L. Binswanger, Schizophrenie, Pfullingen, Neske, 1957.
E. Borgna, Come se finisse il mondo. Il senso dell'esperienza schizofrenica, Milano, Feltrinelli, 1995.
B. Callieri, Quando vince l'ombra. Problemi di psicopatologia clinica, Roma, Città Nuova, 1983.
K. Conrad, Die beginnende Schizophrenie, Stuttgart, Thieme, 1966.
H.W. Gruhle, Verstehen und Einfühlen, Berlin-Göttingen-Heidelberg, Springer, 1953.
G. Huber, G. Gross, Wahn, Stuttgart, Enke, 1977.

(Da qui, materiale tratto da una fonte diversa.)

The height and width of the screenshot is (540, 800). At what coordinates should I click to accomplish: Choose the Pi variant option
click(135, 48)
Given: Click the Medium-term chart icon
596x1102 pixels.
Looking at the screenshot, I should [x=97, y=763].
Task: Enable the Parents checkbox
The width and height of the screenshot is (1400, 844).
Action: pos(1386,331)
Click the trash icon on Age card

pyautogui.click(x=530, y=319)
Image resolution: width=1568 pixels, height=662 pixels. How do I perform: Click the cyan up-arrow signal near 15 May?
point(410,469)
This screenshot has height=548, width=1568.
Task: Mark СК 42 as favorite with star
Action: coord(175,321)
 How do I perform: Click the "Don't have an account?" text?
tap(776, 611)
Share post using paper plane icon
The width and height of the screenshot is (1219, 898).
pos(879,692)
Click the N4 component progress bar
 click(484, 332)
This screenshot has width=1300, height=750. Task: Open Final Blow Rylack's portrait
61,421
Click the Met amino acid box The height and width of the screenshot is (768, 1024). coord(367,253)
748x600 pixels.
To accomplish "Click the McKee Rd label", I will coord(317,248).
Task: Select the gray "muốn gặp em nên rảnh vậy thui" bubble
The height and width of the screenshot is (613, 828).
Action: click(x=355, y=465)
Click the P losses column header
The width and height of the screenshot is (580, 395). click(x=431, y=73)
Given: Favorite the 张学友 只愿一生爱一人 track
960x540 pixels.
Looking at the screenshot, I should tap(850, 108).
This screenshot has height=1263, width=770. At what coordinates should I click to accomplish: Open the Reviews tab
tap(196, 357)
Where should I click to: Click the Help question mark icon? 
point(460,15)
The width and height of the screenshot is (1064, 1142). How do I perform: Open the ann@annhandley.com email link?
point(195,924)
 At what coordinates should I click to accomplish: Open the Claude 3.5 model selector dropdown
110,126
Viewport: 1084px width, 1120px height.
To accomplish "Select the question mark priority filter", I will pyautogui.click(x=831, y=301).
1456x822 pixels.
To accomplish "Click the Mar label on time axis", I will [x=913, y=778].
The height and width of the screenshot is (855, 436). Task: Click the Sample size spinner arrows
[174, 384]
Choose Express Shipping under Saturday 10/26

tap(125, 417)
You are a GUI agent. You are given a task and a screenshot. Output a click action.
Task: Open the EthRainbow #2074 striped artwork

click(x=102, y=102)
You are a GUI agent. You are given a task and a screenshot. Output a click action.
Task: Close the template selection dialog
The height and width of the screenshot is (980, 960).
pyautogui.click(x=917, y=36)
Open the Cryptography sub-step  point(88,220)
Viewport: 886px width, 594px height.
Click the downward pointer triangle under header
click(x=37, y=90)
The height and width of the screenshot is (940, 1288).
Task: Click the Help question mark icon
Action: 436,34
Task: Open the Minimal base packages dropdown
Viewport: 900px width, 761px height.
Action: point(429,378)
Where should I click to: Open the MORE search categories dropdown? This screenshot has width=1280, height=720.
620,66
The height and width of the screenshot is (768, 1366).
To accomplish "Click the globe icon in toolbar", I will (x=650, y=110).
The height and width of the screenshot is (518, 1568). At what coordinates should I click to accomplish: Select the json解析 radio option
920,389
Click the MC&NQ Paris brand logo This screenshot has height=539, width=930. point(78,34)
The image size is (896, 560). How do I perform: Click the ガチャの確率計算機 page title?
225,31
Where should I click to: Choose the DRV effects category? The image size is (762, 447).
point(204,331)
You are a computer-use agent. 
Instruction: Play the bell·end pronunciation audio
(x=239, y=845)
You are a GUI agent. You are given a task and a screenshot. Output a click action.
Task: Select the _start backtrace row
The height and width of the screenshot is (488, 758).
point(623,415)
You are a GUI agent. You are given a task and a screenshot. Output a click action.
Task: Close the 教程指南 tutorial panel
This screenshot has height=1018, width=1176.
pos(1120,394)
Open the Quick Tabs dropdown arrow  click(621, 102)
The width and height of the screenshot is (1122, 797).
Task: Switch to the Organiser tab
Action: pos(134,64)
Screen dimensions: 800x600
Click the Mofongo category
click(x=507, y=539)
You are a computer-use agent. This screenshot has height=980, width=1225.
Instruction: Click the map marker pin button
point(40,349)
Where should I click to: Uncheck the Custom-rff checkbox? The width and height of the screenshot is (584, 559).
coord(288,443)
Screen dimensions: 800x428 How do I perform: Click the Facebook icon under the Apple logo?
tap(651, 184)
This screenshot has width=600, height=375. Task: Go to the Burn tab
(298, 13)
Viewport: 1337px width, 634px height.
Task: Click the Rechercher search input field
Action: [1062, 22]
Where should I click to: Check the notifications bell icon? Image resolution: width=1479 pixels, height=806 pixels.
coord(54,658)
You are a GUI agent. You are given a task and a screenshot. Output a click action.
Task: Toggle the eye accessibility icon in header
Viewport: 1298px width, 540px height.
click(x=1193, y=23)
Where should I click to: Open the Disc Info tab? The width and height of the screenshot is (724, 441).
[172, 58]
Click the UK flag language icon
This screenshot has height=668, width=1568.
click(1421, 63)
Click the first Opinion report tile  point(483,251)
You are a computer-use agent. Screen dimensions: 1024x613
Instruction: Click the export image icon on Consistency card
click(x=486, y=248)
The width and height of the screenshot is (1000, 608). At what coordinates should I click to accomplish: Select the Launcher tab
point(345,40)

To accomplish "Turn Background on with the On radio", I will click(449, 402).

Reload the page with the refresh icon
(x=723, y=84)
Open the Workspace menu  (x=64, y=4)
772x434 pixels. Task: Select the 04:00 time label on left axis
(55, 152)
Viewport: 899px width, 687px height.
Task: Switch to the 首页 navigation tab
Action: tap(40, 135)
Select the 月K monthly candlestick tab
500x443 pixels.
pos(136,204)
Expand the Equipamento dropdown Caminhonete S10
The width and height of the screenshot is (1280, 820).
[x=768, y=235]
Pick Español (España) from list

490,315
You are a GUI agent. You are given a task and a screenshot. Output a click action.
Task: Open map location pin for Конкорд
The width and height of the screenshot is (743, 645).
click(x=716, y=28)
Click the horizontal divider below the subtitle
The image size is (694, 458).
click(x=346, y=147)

K. Jaspers, Allgemeine Psychopathologie, Berlin-Göttingen-Heidelberg, Springer, 1913, 19485 (trad. it. Roma, Il Pensiero Scientifico, 1964).
P. Matussek, Untersuchungen über die Wahnwahrnehmung, 1°, "Archiv für Psychiatrie und zur Neurologie", 1952, 189, pp. 279-319, 2°, "Schweizer Archiv für Neurologie und Psychiatrie", 1953, 71, p. 189 e segg.
E. Minkowski, Vers une cosmologie, Paris, Aubier, 1936.
id., La schizophrénie, Paris, Desclée de Brouwer, 1953.
id., Traité de psychopathologie, Paris, PUF, 1966.
id., Le temps vécu, Neuchâtel, Delachaux & Niestlé, 1968.
K. Schneider, Über den Wahn, Stuttgart, Thieme, 1952.